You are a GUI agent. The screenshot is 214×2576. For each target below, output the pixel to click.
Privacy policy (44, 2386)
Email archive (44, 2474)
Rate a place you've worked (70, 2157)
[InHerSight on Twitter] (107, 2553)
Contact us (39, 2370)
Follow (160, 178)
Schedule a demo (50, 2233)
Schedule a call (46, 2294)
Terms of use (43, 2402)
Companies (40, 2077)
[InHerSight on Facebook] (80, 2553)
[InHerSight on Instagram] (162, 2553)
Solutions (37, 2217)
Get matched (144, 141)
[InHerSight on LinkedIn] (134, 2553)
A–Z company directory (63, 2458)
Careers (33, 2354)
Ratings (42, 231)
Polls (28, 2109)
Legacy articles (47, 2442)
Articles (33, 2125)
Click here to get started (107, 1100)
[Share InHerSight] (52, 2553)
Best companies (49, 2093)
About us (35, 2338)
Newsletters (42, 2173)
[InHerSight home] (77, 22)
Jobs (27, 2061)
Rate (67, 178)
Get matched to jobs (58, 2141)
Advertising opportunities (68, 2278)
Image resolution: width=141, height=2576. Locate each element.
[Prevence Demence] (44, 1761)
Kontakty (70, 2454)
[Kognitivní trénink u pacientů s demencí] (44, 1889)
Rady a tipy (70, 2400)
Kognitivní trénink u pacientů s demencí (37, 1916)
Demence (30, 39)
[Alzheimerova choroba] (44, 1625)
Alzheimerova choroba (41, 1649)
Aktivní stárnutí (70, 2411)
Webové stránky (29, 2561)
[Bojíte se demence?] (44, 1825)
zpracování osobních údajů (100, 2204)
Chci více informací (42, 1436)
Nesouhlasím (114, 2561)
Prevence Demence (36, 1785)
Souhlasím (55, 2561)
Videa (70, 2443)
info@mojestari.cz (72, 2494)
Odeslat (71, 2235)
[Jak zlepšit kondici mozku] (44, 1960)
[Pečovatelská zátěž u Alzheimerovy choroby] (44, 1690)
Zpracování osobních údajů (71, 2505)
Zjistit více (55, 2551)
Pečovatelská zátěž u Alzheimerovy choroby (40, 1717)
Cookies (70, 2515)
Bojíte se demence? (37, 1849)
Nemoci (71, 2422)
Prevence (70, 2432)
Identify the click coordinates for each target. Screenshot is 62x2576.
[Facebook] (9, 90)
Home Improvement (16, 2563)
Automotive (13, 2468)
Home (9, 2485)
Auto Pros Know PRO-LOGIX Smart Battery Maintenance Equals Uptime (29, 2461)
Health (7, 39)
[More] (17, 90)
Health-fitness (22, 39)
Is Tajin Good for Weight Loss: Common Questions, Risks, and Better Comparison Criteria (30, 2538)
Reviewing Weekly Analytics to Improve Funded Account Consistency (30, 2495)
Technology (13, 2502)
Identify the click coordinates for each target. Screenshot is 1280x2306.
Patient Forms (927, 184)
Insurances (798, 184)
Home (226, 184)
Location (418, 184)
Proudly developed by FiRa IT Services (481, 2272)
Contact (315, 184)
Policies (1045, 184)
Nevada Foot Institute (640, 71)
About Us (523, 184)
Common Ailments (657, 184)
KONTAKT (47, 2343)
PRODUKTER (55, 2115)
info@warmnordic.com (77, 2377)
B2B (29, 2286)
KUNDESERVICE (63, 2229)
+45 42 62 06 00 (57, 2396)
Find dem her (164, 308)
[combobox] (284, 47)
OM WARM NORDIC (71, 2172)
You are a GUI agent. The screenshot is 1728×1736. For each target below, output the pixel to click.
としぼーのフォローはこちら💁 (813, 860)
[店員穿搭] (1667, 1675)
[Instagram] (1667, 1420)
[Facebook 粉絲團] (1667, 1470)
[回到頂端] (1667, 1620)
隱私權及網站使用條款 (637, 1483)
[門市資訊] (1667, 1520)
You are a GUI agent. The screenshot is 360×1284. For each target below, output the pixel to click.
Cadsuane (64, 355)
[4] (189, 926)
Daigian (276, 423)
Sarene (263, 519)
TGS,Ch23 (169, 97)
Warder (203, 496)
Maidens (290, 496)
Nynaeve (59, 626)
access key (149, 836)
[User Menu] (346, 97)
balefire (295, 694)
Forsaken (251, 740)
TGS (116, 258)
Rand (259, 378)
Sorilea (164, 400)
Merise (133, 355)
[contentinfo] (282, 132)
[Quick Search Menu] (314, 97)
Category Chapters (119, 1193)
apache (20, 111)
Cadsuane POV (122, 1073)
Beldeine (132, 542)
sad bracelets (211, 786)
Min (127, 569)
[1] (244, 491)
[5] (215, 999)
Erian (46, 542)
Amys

• **TASK BRIEF**
Each entry in the listing is to be copied exactly.

• **TASK RESULT**
You are a GUI agent. The screenshot is 214×2576. For each target below, output the pixel to click.
Privacy policy (44, 2386)
Email archive (44, 2474)
Rate a place you've worked (70, 2157)
[InHerSight on Twitter] (107, 2553)
Contact us (39, 2370)
Follow (160, 178)
Schedule a demo (50, 2233)
Schedule a call (46, 2294)
Terms of use (43, 2402)
Companies (40, 2077)
[InHerSight on Facebook] (80, 2553)
[InHerSight on Instagram] (162, 2553)
Solutions (37, 2217)
Get matched (144, 141)
[InHerSight on LinkedIn] (134, 2553)
A–Z company directory (63, 2458)
Careers (33, 2354)
Ratings (42, 231)
Polls (28, 2109)
Legacy articles (47, 2442)
Articles (33, 2125)
Click here to get started (107, 1100)
[Share InHerSight] (52, 2553)
Best companies (49, 2093)
About us (35, 2338)
Newsletters (42, 2173)
[InHerSight home] (77, 22)
Jobs (27, 2061)
Rate (67, 178)
Get matched to jobs (58, 2141)
Advertising opportunities (68, 2278)
Image resolution: width=141, height=2576. Locate each element.
[Prevence Demence] (44, 1761)
Kontakty (70, 2454)
[Kognitivní trénink u pacientů s demencí] (44, 1889)
Rady a tipy (70, 2400)
Kognitivní trénink u pacientů s demencí (37, 1916)
Demence (30, 39)
[Alzheimerova choroba] (44, 1625)
Alzheimerova choroba (41, 1649)
Aktivní stárnutí (70, 2411)
Webové stránky (29, 2561)
[Bojíte se demence?] (44, 1825)
zpracování osobních údajů (100, 2204)
Chci více informací (42, 1436)
Nesouhlasím (114, 2561)
Prevence Demence (36, 1785)
Souhlasím (55, 2561)
Videa (70, 2443)
info@mojestari.cz (72, 2494)
Odeslat (71, 2235)
[Jak zlepšit kondici mozku] (44, 1960)
[Pečovatelská zátěž u Alzheimerovy choroby] (44, 1690)
Zpracování osobních údajů (71, 2505)
Zjistit více (55, 2551)
Pečovatelská zátěž u Alzheimerovy choroby (40, 1717)
Cookies (70, 2515)
Bojíte se demence? (37, 1849)
Nemoci (71, 2422)
Prevence (70, 2432)
Identify the click coordinates for each target. Screenshot is 62x2576.
[Facebook] (9, 90)
Home Improvement (16, 2563)
Automotive (13, 2468)
Home (9, 2485)
Auto Pros Know PRO-LOGIX Smart Battery Maintenance Equals Uptime (29, 2461)
Health (7, 39)
[More] (17, 90)
Health-fitness (22, 39)
Is Tajin Good for Weight Loss: Common Questions, Risks, and Better Comparison Criteria (30, 2538)
Reviewing Weekly Analytics to Improve Funded Account Consistency (30, 2495)
Technology (13, 2502)
Identify the click coordinates for each target. Screenshot is 1280x2306.
Patient Forms (927, 184)
Insurances (798, 184)
Home (226, 184)
Location (418, 184)
Proudly developed by FiRa IT Services (481, 2272)
Contact (315, 184)
Policies (1045, 184)
Nevada Foot Institute (640, 71)
About Us (523, 184)
Common Ailments (657, 184)
KONTAKT (47, 2343)
PRODUKTER (55, 2115)
info@warmnordic.com (77, 2377)
B2B (29, 2286)
KUNDESERVICE (63, 2229)
+45 42 62 06 00 (57, 2396)
Find dem her (164, 308)
[combobox] (284, 47)
OM WARM NORDIC (71, 2172)
You are a GUI agent. The screenshot is 1728×1736. For each target below, output the pixel to click.
としぼーのフォローはこちら💁 (813, 860)
[店員穿搭] (1667, 1675)
[Instagram] (1667, 1420)
[Facebook 粉絲團] (1667, 1470)
[回到頂端] (1667, 1620)
隱私權及網站使用條款 (637, 1483)
[門市資訊] (1667, 1520)
You are a GUI agent. The screenshot is 360×1284. For each target below, output the pixel to click.
Cadsuane (64, 355)
[4] (189, 926)
Daigian (276, 423)
Sarene (263, 519)
TGS,Ch23 (169, 97)
Warder (203, 496)
Maidens (290, 496)
Nynaeve (59, 626)
access key (149, 836)
[User Menu] (346, 97)
balefire (295, 694)
Forsaken (251, 740)
TGS (116, 258)
Rand (259, 378)
Sorilea (164, 400)
Merise (133, 355)
[contentinfo] (282, 132)
[Quick Search Menu] (314, 97)
Category Chapters (119, 1193)
apache (20, 111)
Cadsuane POV (122, 1073)
Beldeine (132, 542)
sad bracelets (211, 786)
Min (127, 569)
[1] (244, 491)
[5] (215, 999)
Erian (46, 542)
Amys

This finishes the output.